▸ **Text excerpt**:
━━━

Cordilleran Section (104th Annual) and Rocky Mountain Section (60th Annual) Joint Meeting (19–21 March 2008)

Paper No. 4
Presentation Time: 1:30 PM-5:30 PM

KINEMATICS OF THE EASTERN LAKE MEAD FAULT SYSTEM, NEVADA AND ARIZONA


BEARD, L. Sue, U.S. Geological Survey, 2255 N Gemini Dr, Flagstaff, AZ 86001-1637 and CAMPAGNA, David J., Campagna & Associates, LLC, 104 Wake Robin Rd, Williamsburg, VA 23185, sbeard@usgs.gov

NE-striking, left-oblique faults of the east part of the Lake Mead fault system (LMFS), NW Arizona and adjacent Nevada, are mechanically and kinematically linked to N-striking normal faults and minor NW-striking right-lateral faults. From north to south, the Hen Spring, Cabin Canyon-Front, Lime Ridge and Gold Butte faults are distributed in a broad 45 km N-S zone that was formed by left steps in the regional left-slip fault system. These left-oblique faults partitioned the broad zone into structural blocks. Kinematic data collected in the south Virgin Mountains part of the Lake Mead fault system indicate an overall oblique extensional or transtensional strain signature, with an east-west extension direction and the shortening direction partitioned between vertical for the extension-dominated structural blocks and south-directed for the strike-slip faults. The kinematic data also shows that left-lateral displacement at the block boundaries is transferred to normal displacement within the blocks via oblique-slip fault segments.

Geologic mapping shows that initiation of large displacement normal faults that linked to the left-oblique faults was preceded by early vertical uplift and bedding plane slip in the northern part of the south Virgin Mountains. The first-formed Gold Butte and Cabin Canyon-Front left-oblique faults created a step over geometry linked by the large normal faults. This geometry was later cut by an under step that developed between a normal fault splaying northward off of the eastward tip of the Lime Ridge fault and the Hungry Valley normal fault splaying southward off of the Front fault. A narrow basement-cored block, Whitney Ridge, was uplifted in the under step.

━━━

▸ **Material shown**:

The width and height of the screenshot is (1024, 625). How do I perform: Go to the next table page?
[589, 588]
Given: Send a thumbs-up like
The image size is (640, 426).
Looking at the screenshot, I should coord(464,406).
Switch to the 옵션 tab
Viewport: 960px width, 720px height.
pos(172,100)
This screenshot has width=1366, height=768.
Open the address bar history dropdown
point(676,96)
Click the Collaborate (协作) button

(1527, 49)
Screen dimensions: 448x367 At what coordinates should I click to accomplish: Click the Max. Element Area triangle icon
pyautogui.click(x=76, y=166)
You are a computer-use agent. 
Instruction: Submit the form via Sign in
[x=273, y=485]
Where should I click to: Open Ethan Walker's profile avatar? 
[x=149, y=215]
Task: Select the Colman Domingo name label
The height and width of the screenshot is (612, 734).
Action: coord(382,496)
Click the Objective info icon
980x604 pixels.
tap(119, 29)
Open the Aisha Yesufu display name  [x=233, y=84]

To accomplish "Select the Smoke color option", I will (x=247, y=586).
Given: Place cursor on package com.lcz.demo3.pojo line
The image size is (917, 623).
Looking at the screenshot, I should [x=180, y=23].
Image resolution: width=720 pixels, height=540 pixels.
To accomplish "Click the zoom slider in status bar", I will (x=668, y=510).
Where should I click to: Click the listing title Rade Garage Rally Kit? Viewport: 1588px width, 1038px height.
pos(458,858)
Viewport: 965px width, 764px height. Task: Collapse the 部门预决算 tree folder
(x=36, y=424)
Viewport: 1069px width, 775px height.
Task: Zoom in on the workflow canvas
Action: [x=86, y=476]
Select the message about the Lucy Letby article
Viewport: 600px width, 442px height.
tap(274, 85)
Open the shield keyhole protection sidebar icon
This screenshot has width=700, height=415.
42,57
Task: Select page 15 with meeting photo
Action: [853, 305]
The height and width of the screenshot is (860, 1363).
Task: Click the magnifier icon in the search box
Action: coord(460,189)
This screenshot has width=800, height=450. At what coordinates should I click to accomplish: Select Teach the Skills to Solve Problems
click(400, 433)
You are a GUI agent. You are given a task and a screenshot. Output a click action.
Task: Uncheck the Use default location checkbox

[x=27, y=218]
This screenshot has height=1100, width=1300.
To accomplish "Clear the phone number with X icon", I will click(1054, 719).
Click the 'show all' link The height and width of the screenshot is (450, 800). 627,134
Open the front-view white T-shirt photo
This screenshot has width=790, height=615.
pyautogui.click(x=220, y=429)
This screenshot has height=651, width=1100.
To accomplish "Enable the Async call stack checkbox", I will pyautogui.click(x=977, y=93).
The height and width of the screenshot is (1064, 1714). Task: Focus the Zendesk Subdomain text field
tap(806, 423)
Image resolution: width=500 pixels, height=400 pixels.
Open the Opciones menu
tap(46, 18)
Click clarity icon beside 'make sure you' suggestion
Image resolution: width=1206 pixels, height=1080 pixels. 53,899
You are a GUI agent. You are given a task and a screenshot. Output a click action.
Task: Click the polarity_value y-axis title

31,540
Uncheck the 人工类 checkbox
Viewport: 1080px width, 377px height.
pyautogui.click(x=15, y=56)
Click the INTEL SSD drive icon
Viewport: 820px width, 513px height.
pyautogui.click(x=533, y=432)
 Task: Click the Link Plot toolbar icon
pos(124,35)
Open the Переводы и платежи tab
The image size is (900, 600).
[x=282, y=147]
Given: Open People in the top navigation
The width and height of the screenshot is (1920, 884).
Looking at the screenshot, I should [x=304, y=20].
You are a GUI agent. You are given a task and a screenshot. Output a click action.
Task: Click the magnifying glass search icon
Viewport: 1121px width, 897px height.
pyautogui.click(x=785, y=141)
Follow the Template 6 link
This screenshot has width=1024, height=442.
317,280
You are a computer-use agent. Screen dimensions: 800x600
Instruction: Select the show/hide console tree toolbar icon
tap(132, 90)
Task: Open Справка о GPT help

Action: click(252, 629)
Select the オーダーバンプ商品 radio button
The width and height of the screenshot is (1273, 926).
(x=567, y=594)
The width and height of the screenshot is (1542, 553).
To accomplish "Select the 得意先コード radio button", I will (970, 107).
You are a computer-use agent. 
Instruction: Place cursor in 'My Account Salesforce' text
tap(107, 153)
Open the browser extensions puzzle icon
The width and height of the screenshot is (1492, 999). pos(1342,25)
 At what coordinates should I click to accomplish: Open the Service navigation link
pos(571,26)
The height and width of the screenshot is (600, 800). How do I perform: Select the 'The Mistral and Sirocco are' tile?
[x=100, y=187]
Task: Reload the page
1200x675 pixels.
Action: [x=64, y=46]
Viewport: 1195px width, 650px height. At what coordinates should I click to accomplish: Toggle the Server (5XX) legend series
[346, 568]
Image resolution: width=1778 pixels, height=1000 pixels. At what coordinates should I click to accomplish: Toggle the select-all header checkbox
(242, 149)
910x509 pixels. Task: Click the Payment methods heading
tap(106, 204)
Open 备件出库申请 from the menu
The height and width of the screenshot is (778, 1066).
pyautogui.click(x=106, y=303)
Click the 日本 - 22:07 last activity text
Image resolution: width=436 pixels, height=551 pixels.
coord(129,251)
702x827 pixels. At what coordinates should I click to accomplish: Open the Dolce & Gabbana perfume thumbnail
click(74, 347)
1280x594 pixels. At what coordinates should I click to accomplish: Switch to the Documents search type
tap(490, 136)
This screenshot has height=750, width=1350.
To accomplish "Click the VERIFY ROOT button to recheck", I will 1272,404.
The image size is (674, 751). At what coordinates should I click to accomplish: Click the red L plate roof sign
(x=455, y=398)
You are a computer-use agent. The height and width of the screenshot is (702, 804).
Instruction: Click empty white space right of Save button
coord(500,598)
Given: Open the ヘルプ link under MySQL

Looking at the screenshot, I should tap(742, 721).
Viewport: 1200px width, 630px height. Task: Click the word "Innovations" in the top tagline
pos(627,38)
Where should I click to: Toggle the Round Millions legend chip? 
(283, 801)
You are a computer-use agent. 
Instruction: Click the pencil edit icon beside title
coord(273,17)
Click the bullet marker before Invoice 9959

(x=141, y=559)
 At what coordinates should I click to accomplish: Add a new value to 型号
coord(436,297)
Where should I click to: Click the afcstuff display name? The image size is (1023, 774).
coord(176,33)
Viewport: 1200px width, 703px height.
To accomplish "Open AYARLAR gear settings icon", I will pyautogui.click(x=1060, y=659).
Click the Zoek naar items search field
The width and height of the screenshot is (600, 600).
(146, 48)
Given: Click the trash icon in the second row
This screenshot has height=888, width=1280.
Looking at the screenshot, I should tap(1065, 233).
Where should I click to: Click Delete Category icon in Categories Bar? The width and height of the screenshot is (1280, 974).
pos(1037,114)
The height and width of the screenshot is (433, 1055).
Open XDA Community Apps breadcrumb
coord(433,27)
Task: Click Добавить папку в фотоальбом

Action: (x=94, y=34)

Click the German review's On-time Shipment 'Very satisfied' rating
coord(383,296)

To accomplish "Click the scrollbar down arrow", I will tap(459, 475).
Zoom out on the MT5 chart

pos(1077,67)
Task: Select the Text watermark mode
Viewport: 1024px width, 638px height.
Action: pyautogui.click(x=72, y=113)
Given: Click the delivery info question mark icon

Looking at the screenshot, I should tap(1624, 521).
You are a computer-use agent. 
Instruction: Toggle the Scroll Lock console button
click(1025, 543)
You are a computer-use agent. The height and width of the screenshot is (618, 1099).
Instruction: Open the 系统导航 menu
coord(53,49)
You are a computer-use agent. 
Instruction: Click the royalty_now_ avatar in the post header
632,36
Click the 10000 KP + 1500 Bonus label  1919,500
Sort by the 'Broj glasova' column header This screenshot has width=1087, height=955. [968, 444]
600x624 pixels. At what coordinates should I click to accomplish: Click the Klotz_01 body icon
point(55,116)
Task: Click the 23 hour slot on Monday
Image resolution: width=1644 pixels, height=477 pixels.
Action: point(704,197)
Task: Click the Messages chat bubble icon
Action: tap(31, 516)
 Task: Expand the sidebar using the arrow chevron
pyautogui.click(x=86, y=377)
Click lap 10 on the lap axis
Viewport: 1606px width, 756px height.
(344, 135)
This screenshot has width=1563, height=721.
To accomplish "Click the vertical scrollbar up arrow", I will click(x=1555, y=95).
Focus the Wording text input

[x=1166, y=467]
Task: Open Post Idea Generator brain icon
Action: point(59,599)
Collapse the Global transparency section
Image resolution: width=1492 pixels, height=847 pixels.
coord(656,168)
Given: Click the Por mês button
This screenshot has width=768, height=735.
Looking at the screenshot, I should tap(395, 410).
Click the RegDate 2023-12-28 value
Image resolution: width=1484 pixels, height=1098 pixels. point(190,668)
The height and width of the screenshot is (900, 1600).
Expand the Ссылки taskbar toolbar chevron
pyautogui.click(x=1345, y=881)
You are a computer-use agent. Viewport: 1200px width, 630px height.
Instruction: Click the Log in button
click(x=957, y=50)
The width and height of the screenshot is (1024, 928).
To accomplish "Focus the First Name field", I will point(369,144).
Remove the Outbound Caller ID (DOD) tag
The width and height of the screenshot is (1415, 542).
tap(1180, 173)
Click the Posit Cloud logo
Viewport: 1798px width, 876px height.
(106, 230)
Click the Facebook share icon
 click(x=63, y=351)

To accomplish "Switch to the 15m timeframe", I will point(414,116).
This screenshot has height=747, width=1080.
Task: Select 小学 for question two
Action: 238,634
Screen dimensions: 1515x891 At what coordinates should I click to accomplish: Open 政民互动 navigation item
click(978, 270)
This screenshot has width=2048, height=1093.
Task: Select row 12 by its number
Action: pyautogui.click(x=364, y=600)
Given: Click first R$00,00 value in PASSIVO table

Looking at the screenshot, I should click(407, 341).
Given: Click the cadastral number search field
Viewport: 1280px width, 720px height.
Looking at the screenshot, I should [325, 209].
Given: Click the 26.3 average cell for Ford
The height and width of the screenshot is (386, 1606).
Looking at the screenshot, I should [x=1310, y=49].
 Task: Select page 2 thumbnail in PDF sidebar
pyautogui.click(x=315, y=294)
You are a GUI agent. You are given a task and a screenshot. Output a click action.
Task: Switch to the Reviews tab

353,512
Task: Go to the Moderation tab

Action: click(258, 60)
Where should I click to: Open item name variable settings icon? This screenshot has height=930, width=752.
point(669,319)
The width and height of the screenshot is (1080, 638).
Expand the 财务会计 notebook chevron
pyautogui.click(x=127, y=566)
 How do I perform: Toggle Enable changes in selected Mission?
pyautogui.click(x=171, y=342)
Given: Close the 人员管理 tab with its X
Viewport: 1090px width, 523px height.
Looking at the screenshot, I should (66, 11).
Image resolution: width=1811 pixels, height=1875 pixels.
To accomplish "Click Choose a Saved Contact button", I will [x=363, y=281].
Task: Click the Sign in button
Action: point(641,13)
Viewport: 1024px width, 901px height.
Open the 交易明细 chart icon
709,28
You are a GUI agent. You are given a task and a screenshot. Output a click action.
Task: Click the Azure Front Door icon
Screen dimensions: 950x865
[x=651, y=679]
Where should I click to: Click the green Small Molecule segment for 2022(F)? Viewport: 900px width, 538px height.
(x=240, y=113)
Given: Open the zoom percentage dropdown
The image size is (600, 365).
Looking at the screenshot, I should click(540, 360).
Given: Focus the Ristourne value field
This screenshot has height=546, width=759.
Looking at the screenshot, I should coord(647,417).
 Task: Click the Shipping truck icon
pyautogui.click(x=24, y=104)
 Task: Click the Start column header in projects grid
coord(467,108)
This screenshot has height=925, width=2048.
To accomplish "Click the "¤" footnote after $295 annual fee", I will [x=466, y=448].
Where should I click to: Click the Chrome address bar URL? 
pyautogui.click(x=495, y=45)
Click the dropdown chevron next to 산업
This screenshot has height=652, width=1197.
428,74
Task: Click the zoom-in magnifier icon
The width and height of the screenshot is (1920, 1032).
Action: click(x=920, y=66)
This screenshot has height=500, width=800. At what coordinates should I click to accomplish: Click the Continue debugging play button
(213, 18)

━━━

From the abstract on the Lake Mead fault system, write out the passage from "Geologic mapping shows" to "the under step." word for word.

▸ **Answer to this problem**:
Geologic mapping shows that initiation of large displacement normal faults that linked to the left-oblique faults was preceded by early vertical uplift and bedding plane slip in the northern part of the south Virgin Mountains. The first-formed Gold Butte and Cabin Canyon-Front left-oblique faults created a step over geometry linked by the large normal faults. This geometry was later cut by an under step that developed between a normal fault splaying northward off of the eastward tip of the Lime Ridge fault and the Hungry Valley normal fault splaying southward off of the Front fault. A narrow basement-cored block, Whitney Ridge, was uplifted in the under step.